**GIVEN PASSAGE**.
================
Health Coaching Origins

Health coaching originally became popular in the 1990's due to the successful behavior change seen in Alcohol cessation programs using motivational interviewing skills. While equally effective to other approaches (such as Alcoholics Anonymous, motivational interviewing cost considerably less. Since then, similar techniques have been shown to be successful and cost effective to promote change for many other negative health behaviors.

The Health Coach's Role in Patient Care

While not generally considered a part of the care team, health coaches serve as low-cost motivational interviewers that have been shown to help patients meet predetermined goals. While it is necessary for coaches to possess some clinical understanding, the health coach model has been proposed as one way in which low-cost personnel could help to increase the quality of care, improve health outcomes and reduce costs. A great deal of research also exists to support this claim [1][2][3][4].

Health Coaching in Informatics

Limited research exists at the intersection of the health coaching care model and informatics. Jimison describes a scenario in which remote health coaches use video-conferencing software in conjunction with “smart-home” sensor data to provide health coaching services to at-home seniors. Others have taken a different approach, instead offering a “virtual health coach” instead of a person to promote health behavior change[6]. The result is an adaptive set of informational materials that can help individuals with weight loss/management, smoking cessation, control over substance abuse and stress management [7][8].
================
**SOURCE INFORMATION**.
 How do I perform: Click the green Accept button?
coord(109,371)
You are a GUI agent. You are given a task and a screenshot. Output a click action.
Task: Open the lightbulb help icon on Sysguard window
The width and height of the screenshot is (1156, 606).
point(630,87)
================
**WHAT TO WORK ON**.
- A) Duplicate the health coaching passage, everything from "Health coaching originally" down to "negative health behaviors.".
- B) According to the health coaching passage, what do remote health coaches use together with "smart-home" sensor data to serve at-home seniors?
- C) Write the next part of the health coaching passage, starting after its last sentence.

**PER-TASK OUTPUTS**.
- A)
Health coaching originally became popular in the 1990's due to the successful behavior change seen in Alcohol cessation programs using motivational interviewing skills. While equally effective to other approaches (such as Alcoholics Anonymous, motivational interviewing cost considerably less. Since then, similar techniques have been shown to be successful and cost effective to promote change for many other negative health behaviors.

- B) Video-conferencing software.

- C)
Incorporating Health Coaching Data into the Electronic Medical Record

While currently not practiced, a case can be made for a future in which the interactions between a health coach and a patient were incorporated into the Electronic Health Record system. It is thought that this practice would provide a closed-loop system in which physicians would have access to observations made and goals set by health coaches. This would allow for increased collaboration between primary care providers and coaches, resulting in further improvements of health outcomes and efficiency.


1: Margarite J. Vale; Michael V. Jelinek; James D. Best; Anthony M. Dart; Leeanne E. Grigg; David L. Hare; Betty P. Ho; Robert W. Newman; John J. McNeil

2. Coaching patients On Achieving Cardiovascular Health (COACH): A Multicenter Randomized Trial in Patients With Coronary Heart Disease. Arch Intern Med. 2003;163(22):2775-2783.

3. Young D, Furler J, Vale M, Walker C, Segal L, Dunning P, Best J, Blackberry I, Audehm R, Sulaiman N, Dunbar J, Chondros P. Patient Engagement and Coaching for Health: The PEACH study--a cluster randomised controlled trial using the telephone to coach people with type 2 diabetes to engage with their GPs to improve diabetes care: a study protocol. BMC Fam Pract. 2007 Apr 11;8:20. PubMed PMID: 17428318; PubMed Central PMCID: PMC1854904.

4. Lessons Learned from Practice-Based Network Innovators: Alan M. Adelman and Marie Graybill. Integrating a Health Coach into Primary Care: Reflections From the Penn State Ambulatory Research Network. Ann Fam Med 2005 3:S33-S35; doi:10.1370/afm.317

5. Jimison HB, Pavel M. Integrating computerbased health coaching into elder home care. In: Mihailidis A, Boger J, Kautz H, Normie L, editors. Technology and Aging. IOS Press; Amsterdam, The Netherlands: 2008.

6. Grolleman, J. and van Dijk, E.M.A.G. and Nijholt, A. and van Emst, A. (2006) Break the habit! Designing an e-therapy intervention using a virtual coach in aid of smoking cessation. In: Proceedings Persuasive 2006. First International Conference on Persuasive Technology for Human Well-being, 18-19 May 2006, Eindhoven.